### Exercise objective
Your output must hold every entry exactly as written and none of the pictures.

_ _ _ _ _

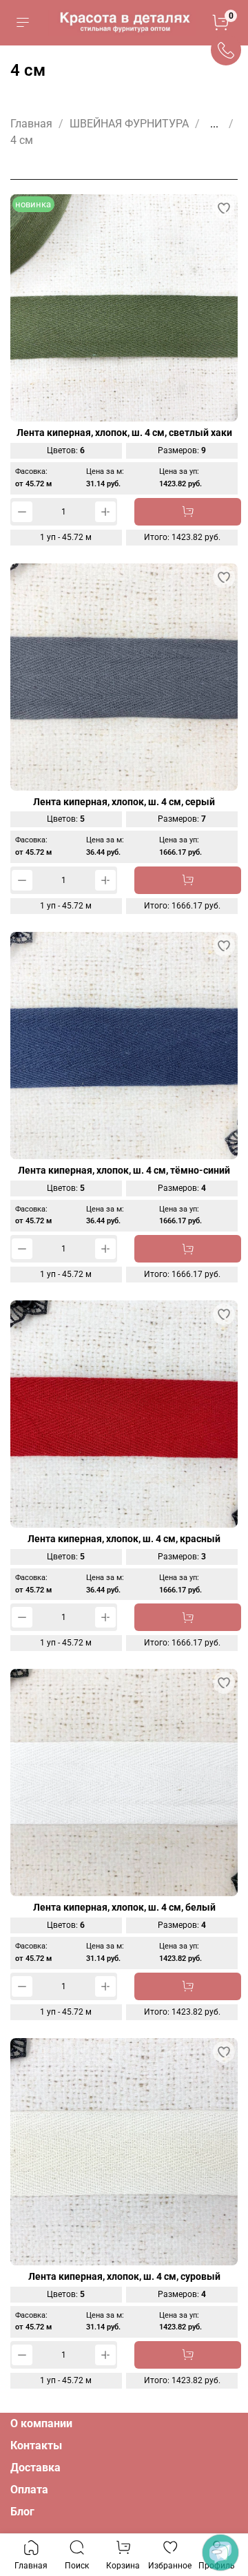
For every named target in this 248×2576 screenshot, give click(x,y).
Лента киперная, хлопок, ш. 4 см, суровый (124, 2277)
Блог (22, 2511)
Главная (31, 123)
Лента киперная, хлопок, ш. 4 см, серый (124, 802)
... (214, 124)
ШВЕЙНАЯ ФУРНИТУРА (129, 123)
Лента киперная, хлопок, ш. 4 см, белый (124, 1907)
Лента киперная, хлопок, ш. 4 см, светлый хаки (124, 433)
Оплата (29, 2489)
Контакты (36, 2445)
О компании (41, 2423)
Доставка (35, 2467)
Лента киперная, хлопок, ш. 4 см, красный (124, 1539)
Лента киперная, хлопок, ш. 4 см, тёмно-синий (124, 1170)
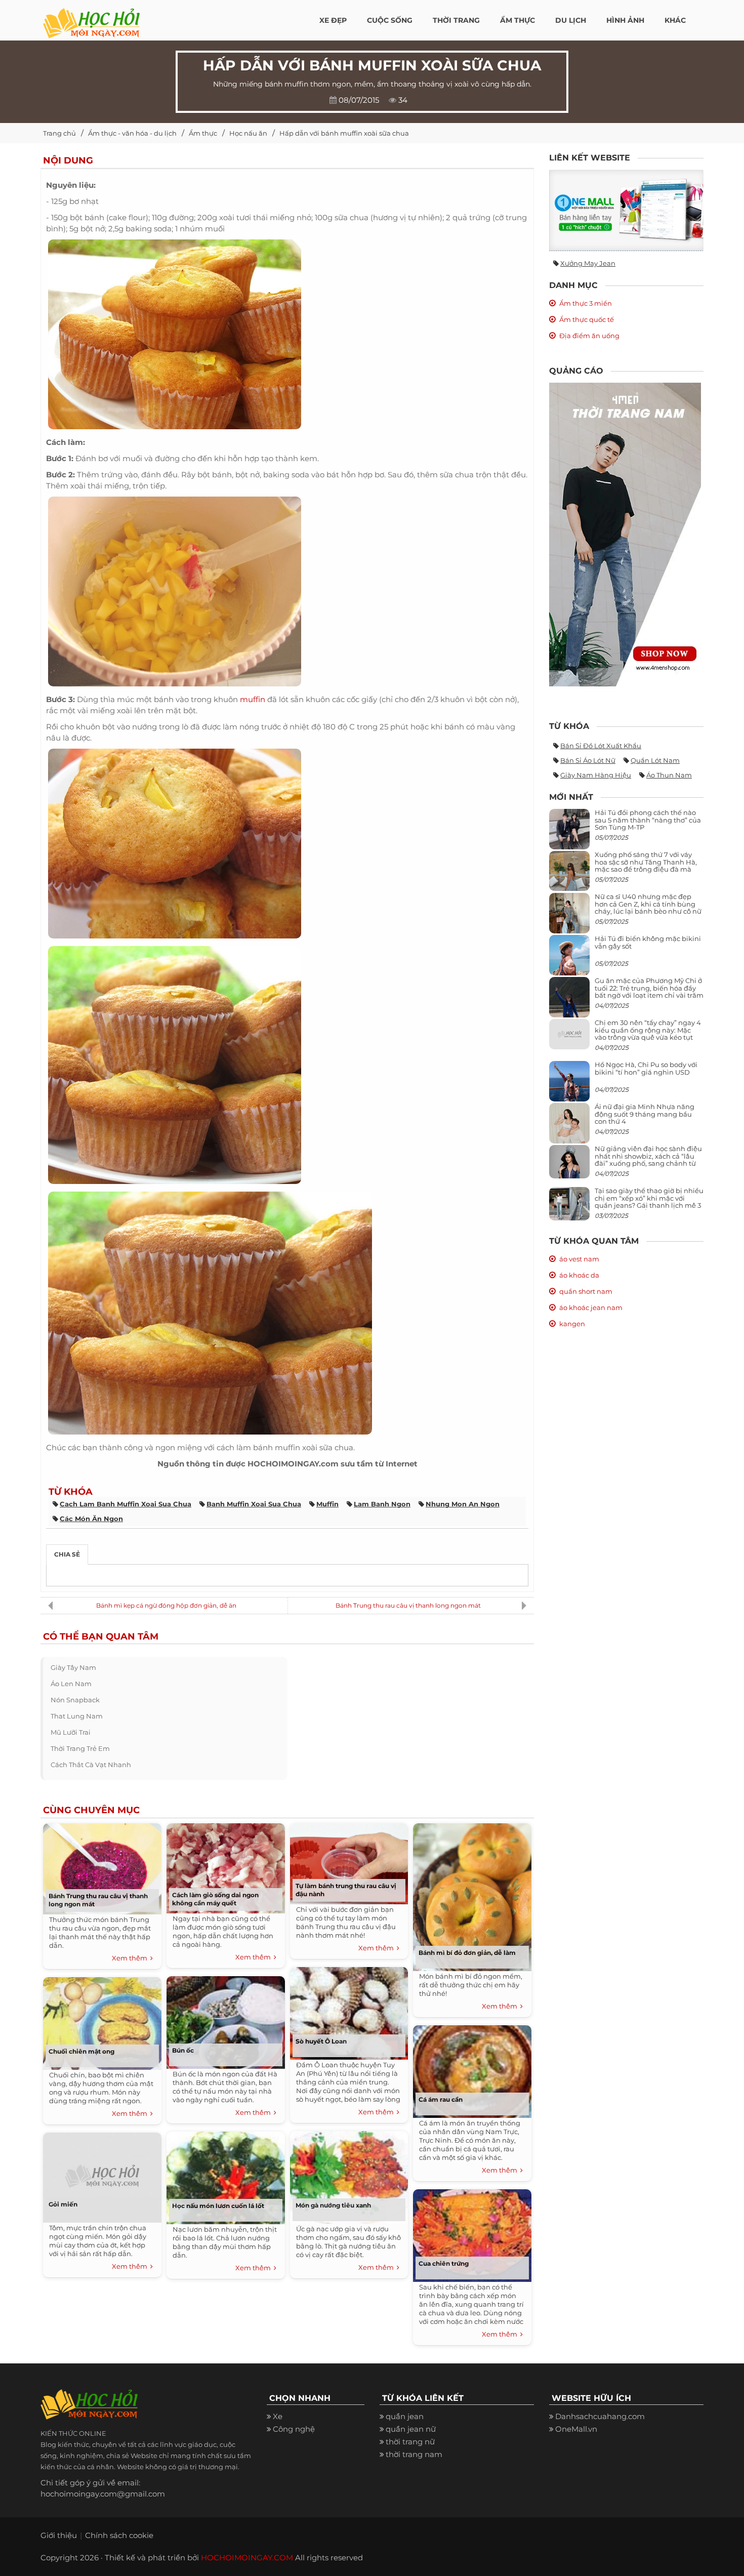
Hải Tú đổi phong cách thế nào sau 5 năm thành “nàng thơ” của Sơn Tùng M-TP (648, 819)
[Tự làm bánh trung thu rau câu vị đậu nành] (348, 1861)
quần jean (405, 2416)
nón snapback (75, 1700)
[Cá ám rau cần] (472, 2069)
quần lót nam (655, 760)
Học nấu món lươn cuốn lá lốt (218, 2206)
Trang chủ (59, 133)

_ _ _ _ _

### Task response
For every named target in this 248×2576 screenshot, give click(x,y).
Лента киперная, хлопок, ш. 4 см, суровый (124, 2277)
Блог (22, 2511)
Главная (31, 123)
Лента киперная, хлопок, ш. 4 см, серый (124, 802)
... (214, 124)
ШВЕЙНАЯ ФУРНИТУРА (129, 123)
Лента киперная, хлопок, ш. 4 см, белый (124, 1907)
Лента киперная, хлопок, ш. 4 см, светлый хаки (124, 433)
Оплата (29, 2489)
Контакты (36, 2445)
О компании (41, 2423)
Доставка (35, 2467)
Лента киперная, хлопок, ш. 4 см, красный (124, 1539)
Лента киперная, хлопок, ш. 4 см, тёмно-синий (124, 1170)
Hải Tú đổi phong cách thế nào sau 5 năm thành “nàng thơ” của Sơn Tùng M-TP (648, 819)
[Tự làm bánh trung thu rau câu vị đậu nành] (348, 1861)
quần jean (405, 2416)
nón snapback (75, 1700)
[Cá ám rau cần] (472, 2069)
quần lót nam (655, 760)
Học nấu món lươn cuốn lá lốt (218, 2206)
Trang chủ (59, 133)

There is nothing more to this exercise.